If you survey right wing media outlets as I have done since the Gulf oil disaster began, you will notice a striking difference to similar outlets on the left. Mostly the coverage is blame and defend: "the environmentalist did it" or "Obama is incompetent, see? Government doesn't work".
What you won't find is any significant degree of outrage from the damage. Few are the photos of dead or dying animals, or any expressions of hurt or loss for the natural ecosystems affected. There are exceptions. But quite rare they are.
On the other hand, it is lefties expressing the most outrage. There were even candlelight vigils to mourn the disaster. Indeed, there is a great sense of loss among the left, as though something huge and important has died.
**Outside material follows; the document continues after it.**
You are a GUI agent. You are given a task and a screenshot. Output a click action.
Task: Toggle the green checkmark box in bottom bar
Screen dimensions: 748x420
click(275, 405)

This is a healthy response from a healthy, well adjusted population.
By contrast, all we get from the right is more attacks on their political opponents. And a bizarre defense of offshore drilling even as massive die-offs of fish wash ashore. This is the response of a sick and heartless population.
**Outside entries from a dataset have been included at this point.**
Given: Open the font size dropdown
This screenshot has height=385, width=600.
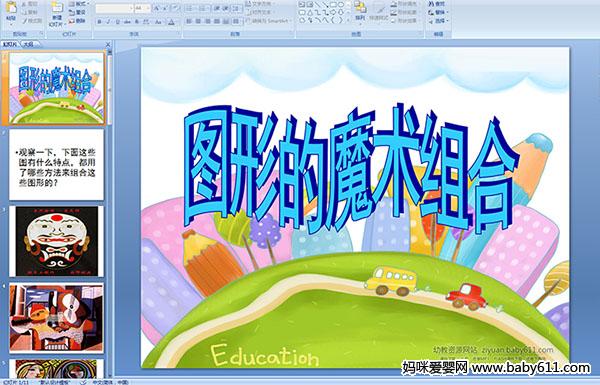Looking at the screenshot, I should (x=143, y=8).
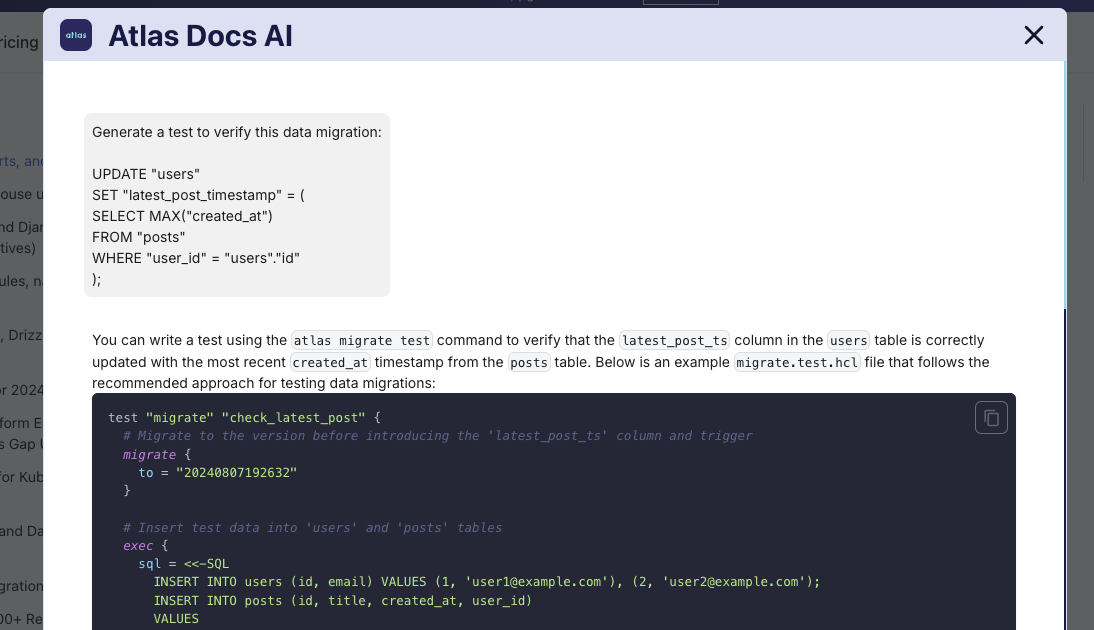
Task: Click the user's migration prompt bubble
Action: click(236, 204)
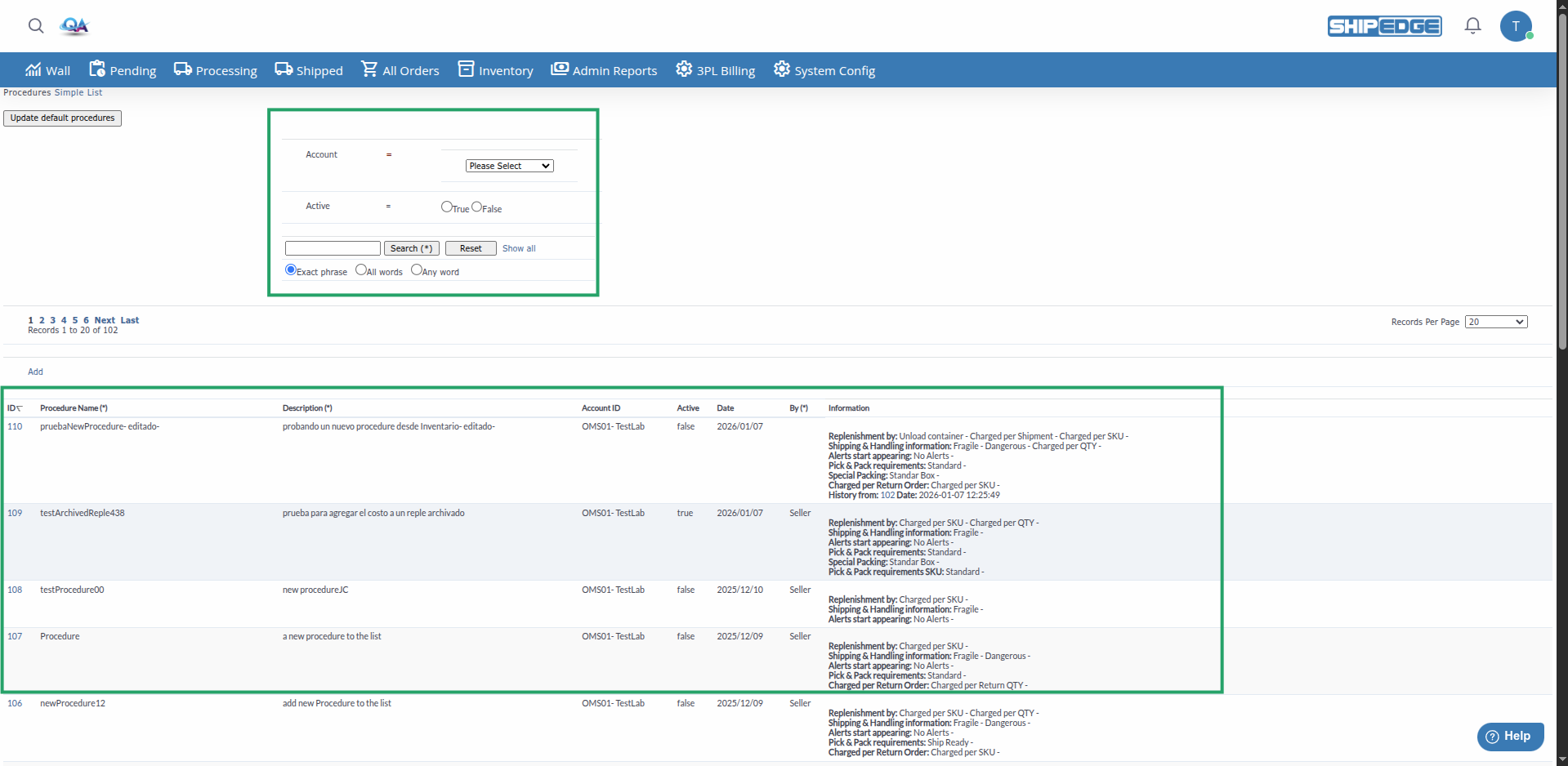Focus the search text input field

[x=333, y=248]
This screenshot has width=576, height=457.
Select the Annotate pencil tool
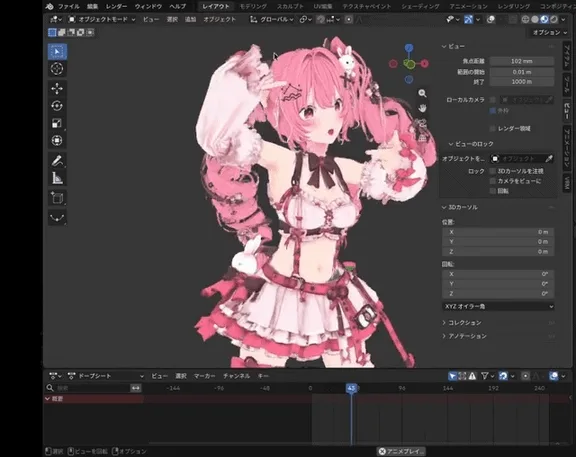point(57,161)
It would be easy to think that this lack of sympathy was just some sort of detachment from all things environmental. We all know how the right feels about treehuggers. But this would be a mistake. In fact, it is far more pathological.
If you think about it, it is apparent that the single organizing principle of conservatism is really selfishness. It's not a secret. They even write books about - like Ayn Rand's "The Virtue of Selfishness" wherein she performs amazing feats of contortion to turn being a heartless sociopath into a good thing. You dress it up with lofty ideals about individualism versus the great collective, and pepper in some rubbish about the greatness of man's achievements in the absence of the oppressive social conscience. And you have all the rationalization a greedy, selfish asshole needs to think only of himself while others suffer.
Now, to be clear, I have written about this largely in absolutes. But people vary - some are slightly inclined with mild sociopathic tendencies. Others are candidates for incarceration - like the board of Goldman Sachs. And most fall somewhere in the middle.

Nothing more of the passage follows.